Segment Open

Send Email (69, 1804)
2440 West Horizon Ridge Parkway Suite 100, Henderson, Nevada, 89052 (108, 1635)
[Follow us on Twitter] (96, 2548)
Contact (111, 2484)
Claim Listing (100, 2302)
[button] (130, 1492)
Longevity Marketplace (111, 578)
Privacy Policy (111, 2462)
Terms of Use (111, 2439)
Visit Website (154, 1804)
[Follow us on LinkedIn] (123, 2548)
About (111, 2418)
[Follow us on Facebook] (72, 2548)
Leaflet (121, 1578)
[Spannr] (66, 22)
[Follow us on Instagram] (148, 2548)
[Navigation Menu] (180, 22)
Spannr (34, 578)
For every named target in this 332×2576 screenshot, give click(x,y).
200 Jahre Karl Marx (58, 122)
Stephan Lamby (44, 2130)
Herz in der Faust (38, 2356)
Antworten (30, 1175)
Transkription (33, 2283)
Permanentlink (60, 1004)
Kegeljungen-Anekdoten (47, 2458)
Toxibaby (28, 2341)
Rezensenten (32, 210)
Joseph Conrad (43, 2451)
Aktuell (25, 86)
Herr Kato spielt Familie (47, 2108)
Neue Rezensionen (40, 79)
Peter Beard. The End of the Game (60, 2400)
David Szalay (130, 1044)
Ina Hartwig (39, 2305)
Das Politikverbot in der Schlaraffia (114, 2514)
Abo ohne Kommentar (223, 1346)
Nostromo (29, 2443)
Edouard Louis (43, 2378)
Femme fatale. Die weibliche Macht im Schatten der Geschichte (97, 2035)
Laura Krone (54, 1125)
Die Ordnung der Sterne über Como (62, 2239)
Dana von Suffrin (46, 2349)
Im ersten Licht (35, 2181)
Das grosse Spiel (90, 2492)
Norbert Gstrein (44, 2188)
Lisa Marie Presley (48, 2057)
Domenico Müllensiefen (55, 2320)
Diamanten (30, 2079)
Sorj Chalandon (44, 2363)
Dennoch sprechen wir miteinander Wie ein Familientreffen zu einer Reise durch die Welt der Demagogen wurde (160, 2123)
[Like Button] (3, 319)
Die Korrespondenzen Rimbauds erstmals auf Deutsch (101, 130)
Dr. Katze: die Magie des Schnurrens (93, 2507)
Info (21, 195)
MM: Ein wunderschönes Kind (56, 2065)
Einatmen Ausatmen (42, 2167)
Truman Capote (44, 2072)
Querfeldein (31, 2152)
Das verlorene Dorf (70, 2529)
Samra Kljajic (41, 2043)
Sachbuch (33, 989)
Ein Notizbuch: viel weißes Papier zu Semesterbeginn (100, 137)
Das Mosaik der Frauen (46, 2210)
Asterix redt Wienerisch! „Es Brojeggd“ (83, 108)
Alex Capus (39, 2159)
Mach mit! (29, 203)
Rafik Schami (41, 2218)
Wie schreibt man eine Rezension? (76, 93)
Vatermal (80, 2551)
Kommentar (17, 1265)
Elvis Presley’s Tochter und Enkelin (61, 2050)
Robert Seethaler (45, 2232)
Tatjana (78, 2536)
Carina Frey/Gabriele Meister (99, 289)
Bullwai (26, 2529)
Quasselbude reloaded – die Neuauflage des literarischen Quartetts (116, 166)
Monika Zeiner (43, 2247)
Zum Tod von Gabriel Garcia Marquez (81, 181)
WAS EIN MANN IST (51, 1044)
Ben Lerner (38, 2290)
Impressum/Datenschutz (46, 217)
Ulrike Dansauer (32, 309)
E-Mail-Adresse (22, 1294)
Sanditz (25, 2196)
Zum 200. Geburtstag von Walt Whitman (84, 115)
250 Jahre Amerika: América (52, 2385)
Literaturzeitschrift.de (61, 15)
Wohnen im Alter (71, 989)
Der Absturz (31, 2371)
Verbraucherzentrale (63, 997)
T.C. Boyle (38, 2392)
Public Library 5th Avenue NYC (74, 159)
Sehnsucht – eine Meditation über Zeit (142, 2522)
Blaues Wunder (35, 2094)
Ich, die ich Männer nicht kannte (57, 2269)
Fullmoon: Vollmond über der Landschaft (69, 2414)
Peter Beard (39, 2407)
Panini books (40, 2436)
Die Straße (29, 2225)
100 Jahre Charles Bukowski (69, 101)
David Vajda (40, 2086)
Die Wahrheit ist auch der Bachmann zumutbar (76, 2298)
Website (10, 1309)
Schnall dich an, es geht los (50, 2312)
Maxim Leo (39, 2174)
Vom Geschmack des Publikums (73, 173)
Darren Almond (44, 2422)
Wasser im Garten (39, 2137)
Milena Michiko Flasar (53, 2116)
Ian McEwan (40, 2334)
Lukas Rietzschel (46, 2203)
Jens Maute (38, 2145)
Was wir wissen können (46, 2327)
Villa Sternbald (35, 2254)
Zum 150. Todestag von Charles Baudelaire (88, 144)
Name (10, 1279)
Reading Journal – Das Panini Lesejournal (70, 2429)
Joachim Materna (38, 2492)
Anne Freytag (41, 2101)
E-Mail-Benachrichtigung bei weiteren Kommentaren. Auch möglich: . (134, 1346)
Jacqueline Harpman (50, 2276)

Segment Closed

Assignment >>
Exactly as given, please retype all the entries.

Written solution >>
Send Email (69, 1804)
2440 West Horizon Ridge Parkway Suite 100, Henderson, Nevada, 89052 (108, 1635)
[Follow us on Twitter] (96, 2548)
Contact (111, 2484)
Claim Listing (100, 2302)
[button] (130, 1492)
Longevity Marketplace (111, 578)
Privacy Policy (111, 2462)
Terms of Use (111, 2439)
Visit Website (154, 1804)
[Follow us on LinkedIn] (123, 2548)
About (111, 2418)
[Follow us on Facebook] (72, 2548)
Leaflet (121, 1578)
[Spannr] (66, 22)
[Follow us on Instagram] (148, 2548)
[Navigation Menu] (180, 22)
Spannr (34, 578)
For every named target in this 332×2576 screenshot, give click(x,y).
200 Jahre Karl Marx (58, 122)
Stephan Lamby (44, 2130)
Herz in der Faust (38, 2356)
Antworten (30, 1175)
Transkription (33, 2283)
Permanentlink (60, 1004)
Kegeljungen-Anekdoten (47, 2458)
Toxibaby (28, 2341)
Rezensenten (32, 210)
Joseph Conrad (43, 2451)
Aktuell (25, 86)
Herr Kato spielt Familie (47, 2108)
Neue Rezensionen (40, 79)
Peter Beard. The End of the Game (60, 2400)
David Szalay (130, 1044)
Ina Hartwig (39, 2305)
Das Politikverbot in der Schlaraffia (114, 2514)
Abo ohne Kommentar (223, 1346)
Nostromo (29, 2443)
Edouard Louis (43, 2378)
Femme fatale. Die weibliche Macht im Schatten der Geschichte (97, 2035)
Laura Krone (54, 1125)
Die Ordnung der Sterne über Como (62, 2239)
Dana von Suffrin (46, 2349)
Im ersten Licht (35, 2181)
Das grosse Spiel (90, 2492)
Norbert Gstrein (44, 2188)
Lisa Marie Presley (48, 2057)
Domenico Müllensiefen (55, 2320)
Diamanten (30, 2079)
Sorj Chalandon (44, 2363)
Dennoch sprechen wir miteinander Wie ein Familientreffen zu einer Reise durch die Welt der Demagogen wurde (160, 2123)
[Like Button] (3, 319)
Die Korrespondenzen Rimbauds erstmals auf Deutsch (101, 130)
Dr. Katze: die Magie des Schnurrens (93, 2507)
Info (21, 195)
MM: Ein wunderschönes Kind (56, 2065)
Einatmen Ausatmen (42, 2167)
Truman Capote (44, 2072)
Querfeldein (31, 2152)
Das verlorene Dorf (70, 2529)
Samra Kljajic (41, 2043)
Sachbuch (33, 989)
Ein Notizbuch: viel weißes Papier zu Semesterbeginn (100, 137)
Das Mosaik der Frauen (46, 2210)
Asterix redt Wienerisch! „Es Brojeggd“ (83, 108)
Alex Capus (39, 2159)
Mach mit! (29, 203)
Rafik Schami (41, 2218)
Wie schreibt man eine Rezension? (76, 93)
Vatermal (80, 2551)
Kommentar (17, 1265)
Elvis Presley’s Tochter und Enkelin (61, 2050)
Robert Seethaler (45, 2232)
Tatjana (78, 2536)
Carina Frey/Gabriele Meister (99, 289)
Bullwai (26, 2529)
Quasselbude reloaded – die Neuauflage des literarischen Quartetts (116, 166)
Monika Zeiner (43, 2247)
Zum Tod von Gabriel Garcia Marquez (81, 181)
WAS EIN MANN IST (51, 1044)
Ben Lerner (38, 2290)
Impressum/Datenschutz (46, 217)
Ulrike Dansauer (32, 309)
E-Mail-Adresse (22, 1294)
Sanditz (25, 2196)
Zum 200. Geburtstag von Walt Whitman (84, 115)
250 Jahre Amerika: América (52, 2385)
Literaturzeitschrift.de (61, 15)
Wohnen im Alter (71, 989)
Der Absturz (31, 2371)
Verbraucherzentrale (63, 997)
T.C. Boyle (38, 2392)
Public Library 5th Avenue NYC (74, 159)
Sehnsucht – eine Meditation über Zeit (142, 2522)
Blaues Wunder (35, 2094)
Ich, die ich Männer nicht kannte (57, 2269)
Fullmoon: Vollmond über der Landschaft (69, 2414)
Peter Beard (39, 2407)
Panini books (40, 2436)
Die Straße (29, 2225)
100 Jahre Charles Bukowski (69, 101)
David Vajda (40, 2086)
Die Wahrheit ist auch der Bachmann zumutbar (76, 2298)
Website (10, 1309)
Schnall dich an, es geht los (50, 2312)
Maxim Leo (39, 2174)
Vom Geschmack des Publikums (73, 173)
Darren Almond (44, 2422)
Wasser im Garten (39, 2137)
Milena Michiko Flasar (53, 2116)
Ian McEwan (40, 2334)
Lukas Rietzschel (46, 2203)
Jens Maute (38, 2145)
Was wir wissen können (46, 2327)
Villa Sternbald (35, 2254)
Zum 150. Todestag von Charles Baudelaire (88, 144)
Name (10, 1279)
Reading Journal – Das Panini Lesejournal (70, 2429)
Joachim Materna (38, 2492)
Anne Freytag (41, 2101)
E-Mail-Benachrichtigung bei weiteren Kommentaren. Auch möglich: . (134, 1346)
Jacqueline Harpman (50, 2276)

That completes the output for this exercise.